== Provided records ==
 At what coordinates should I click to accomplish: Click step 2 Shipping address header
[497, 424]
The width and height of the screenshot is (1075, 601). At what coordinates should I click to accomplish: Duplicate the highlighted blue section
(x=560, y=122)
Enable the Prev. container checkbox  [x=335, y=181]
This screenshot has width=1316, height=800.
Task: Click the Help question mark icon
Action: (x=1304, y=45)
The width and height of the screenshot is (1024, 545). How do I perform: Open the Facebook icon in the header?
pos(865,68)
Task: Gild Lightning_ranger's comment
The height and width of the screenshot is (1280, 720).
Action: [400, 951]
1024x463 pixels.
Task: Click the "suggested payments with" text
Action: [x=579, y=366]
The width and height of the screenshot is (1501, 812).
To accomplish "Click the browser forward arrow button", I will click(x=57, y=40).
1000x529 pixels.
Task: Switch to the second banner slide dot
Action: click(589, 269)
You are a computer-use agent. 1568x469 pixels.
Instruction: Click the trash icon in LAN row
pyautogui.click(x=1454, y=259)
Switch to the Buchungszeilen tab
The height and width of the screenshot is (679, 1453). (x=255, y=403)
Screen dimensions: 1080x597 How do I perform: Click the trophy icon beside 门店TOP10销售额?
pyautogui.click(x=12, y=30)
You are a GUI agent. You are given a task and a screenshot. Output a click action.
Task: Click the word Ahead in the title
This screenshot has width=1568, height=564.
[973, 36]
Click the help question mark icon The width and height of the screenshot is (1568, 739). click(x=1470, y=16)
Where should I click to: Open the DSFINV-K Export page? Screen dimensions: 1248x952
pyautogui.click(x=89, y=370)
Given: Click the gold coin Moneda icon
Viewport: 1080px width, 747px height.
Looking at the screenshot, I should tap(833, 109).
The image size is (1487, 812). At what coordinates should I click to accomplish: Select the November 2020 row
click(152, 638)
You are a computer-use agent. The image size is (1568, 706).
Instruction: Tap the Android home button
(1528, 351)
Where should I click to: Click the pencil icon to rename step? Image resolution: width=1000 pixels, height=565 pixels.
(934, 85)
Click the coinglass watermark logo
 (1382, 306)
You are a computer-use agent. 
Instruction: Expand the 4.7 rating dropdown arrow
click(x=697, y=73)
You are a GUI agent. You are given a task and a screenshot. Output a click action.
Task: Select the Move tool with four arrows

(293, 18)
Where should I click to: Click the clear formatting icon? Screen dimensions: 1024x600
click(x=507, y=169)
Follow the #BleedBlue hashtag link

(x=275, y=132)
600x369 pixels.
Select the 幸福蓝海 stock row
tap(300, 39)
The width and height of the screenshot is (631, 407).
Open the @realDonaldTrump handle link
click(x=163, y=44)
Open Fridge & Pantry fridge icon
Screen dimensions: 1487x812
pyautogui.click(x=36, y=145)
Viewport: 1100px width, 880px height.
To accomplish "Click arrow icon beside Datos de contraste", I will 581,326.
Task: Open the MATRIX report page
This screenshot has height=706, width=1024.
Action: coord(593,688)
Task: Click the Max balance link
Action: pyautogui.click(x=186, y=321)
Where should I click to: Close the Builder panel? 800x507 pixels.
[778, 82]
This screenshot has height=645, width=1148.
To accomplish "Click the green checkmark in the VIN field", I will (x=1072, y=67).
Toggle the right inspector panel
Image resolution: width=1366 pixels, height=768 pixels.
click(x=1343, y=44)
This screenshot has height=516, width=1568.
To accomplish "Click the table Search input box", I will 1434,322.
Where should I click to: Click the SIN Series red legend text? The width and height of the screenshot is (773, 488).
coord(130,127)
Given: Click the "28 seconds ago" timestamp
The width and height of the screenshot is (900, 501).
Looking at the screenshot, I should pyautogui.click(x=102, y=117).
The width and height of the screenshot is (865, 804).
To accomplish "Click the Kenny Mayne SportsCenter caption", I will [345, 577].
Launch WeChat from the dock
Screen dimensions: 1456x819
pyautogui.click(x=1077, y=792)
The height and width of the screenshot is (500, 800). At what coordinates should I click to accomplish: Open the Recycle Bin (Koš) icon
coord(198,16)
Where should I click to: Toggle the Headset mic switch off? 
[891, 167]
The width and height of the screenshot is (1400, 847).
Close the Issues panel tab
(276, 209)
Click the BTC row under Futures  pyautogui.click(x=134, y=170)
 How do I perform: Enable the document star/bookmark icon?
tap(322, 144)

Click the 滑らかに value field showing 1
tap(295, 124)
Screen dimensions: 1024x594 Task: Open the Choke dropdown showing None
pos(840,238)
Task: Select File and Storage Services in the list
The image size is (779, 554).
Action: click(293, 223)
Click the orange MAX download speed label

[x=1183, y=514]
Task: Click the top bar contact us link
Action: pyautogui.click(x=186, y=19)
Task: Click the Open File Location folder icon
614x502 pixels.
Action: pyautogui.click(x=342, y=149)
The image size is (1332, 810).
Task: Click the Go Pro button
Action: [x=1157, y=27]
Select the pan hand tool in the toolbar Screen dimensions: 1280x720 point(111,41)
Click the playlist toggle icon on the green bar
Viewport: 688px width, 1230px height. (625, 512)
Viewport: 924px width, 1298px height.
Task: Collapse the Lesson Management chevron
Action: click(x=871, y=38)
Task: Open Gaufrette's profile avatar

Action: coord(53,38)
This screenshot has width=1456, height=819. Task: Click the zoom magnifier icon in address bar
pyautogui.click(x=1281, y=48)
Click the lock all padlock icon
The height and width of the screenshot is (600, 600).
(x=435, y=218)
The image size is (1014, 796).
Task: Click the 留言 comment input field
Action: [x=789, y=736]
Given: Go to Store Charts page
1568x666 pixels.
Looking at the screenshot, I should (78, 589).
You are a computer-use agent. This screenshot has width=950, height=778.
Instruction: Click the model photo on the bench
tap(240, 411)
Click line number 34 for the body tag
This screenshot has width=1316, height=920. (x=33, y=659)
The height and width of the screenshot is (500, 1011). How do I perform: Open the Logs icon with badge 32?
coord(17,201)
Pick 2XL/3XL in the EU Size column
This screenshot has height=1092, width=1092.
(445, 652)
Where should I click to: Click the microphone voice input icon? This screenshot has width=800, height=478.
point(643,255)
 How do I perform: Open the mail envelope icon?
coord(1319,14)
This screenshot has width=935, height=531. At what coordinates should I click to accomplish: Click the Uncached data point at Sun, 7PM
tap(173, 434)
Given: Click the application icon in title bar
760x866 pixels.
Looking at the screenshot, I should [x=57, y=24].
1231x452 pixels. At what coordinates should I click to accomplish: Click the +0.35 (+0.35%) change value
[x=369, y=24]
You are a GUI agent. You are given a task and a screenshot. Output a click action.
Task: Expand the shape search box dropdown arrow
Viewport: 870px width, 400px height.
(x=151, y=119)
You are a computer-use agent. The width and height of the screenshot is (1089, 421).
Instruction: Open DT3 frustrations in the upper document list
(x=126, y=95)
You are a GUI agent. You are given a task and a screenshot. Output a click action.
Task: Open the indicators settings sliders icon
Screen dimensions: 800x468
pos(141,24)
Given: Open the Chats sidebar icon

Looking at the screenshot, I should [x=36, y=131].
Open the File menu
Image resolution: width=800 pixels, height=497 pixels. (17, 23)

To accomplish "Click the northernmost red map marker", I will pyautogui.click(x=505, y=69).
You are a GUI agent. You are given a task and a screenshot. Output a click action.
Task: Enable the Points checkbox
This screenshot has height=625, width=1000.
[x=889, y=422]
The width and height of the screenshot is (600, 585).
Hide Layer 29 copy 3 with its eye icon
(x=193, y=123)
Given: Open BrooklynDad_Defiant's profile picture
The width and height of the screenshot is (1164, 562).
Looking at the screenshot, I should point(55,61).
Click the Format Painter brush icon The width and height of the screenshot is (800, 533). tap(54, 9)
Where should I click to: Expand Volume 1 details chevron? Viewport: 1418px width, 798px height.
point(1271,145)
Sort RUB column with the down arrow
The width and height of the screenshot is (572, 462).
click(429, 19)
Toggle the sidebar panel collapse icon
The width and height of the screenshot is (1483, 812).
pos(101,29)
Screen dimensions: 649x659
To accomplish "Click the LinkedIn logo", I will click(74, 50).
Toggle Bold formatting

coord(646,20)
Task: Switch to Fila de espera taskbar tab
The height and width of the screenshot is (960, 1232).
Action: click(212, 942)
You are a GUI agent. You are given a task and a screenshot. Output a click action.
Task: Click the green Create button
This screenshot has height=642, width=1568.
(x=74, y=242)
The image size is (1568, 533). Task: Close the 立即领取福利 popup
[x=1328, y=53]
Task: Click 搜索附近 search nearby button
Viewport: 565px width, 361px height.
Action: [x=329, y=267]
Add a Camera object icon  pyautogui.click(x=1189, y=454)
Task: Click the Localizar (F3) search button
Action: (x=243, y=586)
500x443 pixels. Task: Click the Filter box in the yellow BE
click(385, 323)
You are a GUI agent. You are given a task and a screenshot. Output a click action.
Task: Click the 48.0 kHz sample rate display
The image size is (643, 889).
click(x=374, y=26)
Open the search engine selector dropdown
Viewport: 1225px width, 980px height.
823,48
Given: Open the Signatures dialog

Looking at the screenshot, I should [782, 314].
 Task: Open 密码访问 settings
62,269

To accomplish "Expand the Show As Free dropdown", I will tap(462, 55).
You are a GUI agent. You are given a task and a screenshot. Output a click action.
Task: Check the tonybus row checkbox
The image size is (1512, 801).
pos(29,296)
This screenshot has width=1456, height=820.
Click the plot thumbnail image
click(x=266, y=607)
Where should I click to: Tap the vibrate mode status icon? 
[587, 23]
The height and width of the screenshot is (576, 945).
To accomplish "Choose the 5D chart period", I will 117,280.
===
Please output the rows above verbatim, beginning with the first row and continuing through the line containing "pos(865,68)", with both ends included.

▶ [Result below]
 At what coordinates should I click to accomplish: Click step 2 Shipping address header
[497, 424]
The width and height of the screenshot is (1075, 601). At what coordinates should I click to accomplish: Duplicate the highlighted blue section
(x=560, y=122)
Enable the Prev. container checkbox  [x=335, y=181]
This screenshot has width=1316, height=800.
Task: Click the Help question mark icon
Action: (x=1304, y=45)
The width and height of the screenshot is (1024, 545). How do I perform: Open the Facebook icon in the header?
pos(865,68)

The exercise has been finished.